These crosswalks position Protective Computing alongside recognized frameworks without overstating equivalence. They are translation aids for architects, reviewers, and buyers, not certifications and not legal conclusions.
Claim boundary: Protective Computing does not replace NIST, ISO, SOC 2, or OWASP. It provides a human-vulnerability design layer that turns coercion, degradation, local authority, and bounded disclosure into auditable engineering requirements those frameworks can consume.

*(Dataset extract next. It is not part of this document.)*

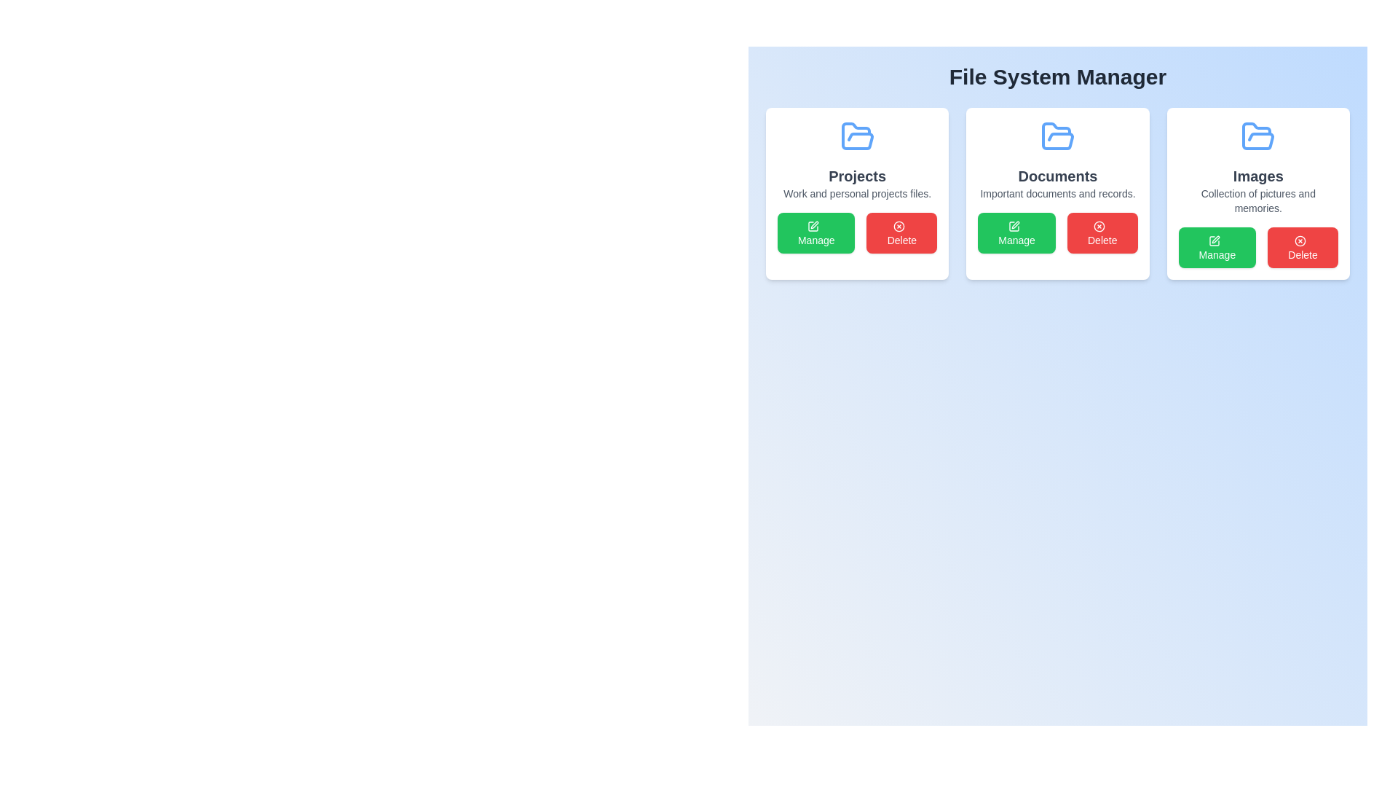 The image size is (1398, 787). Describe the element at coordinates (813, 226) in the screenshot. I see `the part of the editing icon within the green 'Manage' button located under the 'Projects' card to invoke the manage action related to 'Projects'` at that location.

| Framework | What it already covers well | Protective Computing delta | Current repository anchors | Still needed |
|---|---|---|---|---|
| NIST Privacy Framework | Privacy risk identification, governance, data processing functions, and privacy-by-design language. | Sharpens failure analysis around coercion, offline survivability, retention-by-default, and operator non-possession of plaintext. | Compliance matrix, field ledger, retention policy table | Function-by-function mapping to Identify, Govern, Control, Communicate, and Protect. |
| NIST AI RMF | Govern, Map, Measure, and Manage structure for risk governance and operational monitoring. | Adds a concrete model for how AI-assisted or sensitive systems should behave under human vulnerability, institutional pressure, and degraded infrastructure. | Specification, threat models, audit checklist | AI-specific examples showing how Protective Computing constraints alter system prompts, retention, and operator review paths. |
| ISO/IEC 27001 | Information security management systems, control governance, asset risk treatment, and availability/security discipline. | Defines user-protective outcomes that a security program can target: no master keys, reversible actions, local authority, bounded export, and deterministic degradation. | Audit evidence index, reversibility boundary table, local authority profile | Annex A style control mapping for each Protective principle. |
| ISO/IEC 42001 | AI management system governance, accountability, oversight, and lifecycle management. | Supplies the missing human-instability lens for deployment contexts where AI systems influence care, records, triage, or user-facing decision support. | Specification, boundary page, independent review | Lifecycle examples for AI-assisted systems with coercion and degraded-mode requirements. |
| SOC 2 Trust Services Criteria | Security, availability, confidentiality, processing integrity, and privacy assurance categories buyers already recognize. | Translates those broad categories into product-level failure tests for essential-path continuity, retention minimization, and disclosure boundaries under stress. | Compliance matrix, audit path, PainTracker packet | A buyer-facing assurance narrative that maps evidence packets to the Trust Services Criteria. |
| OWASP ASVS | Application security verification requirements for authentication, access control, cryptography, and data protection. | Extends secure-by-design posture into human-risk behavior: deniability gaps, coercion boundaries, telemetry minimization, and degraded-path usability. | PainTracker packet, coercion boundary matrix, metadata retention policy | A requirement-by-requirement partial mapping for the reference implementation. |
The high-level matrix is now backed by framework-specific annexes with explicit control translations and evidence hooks.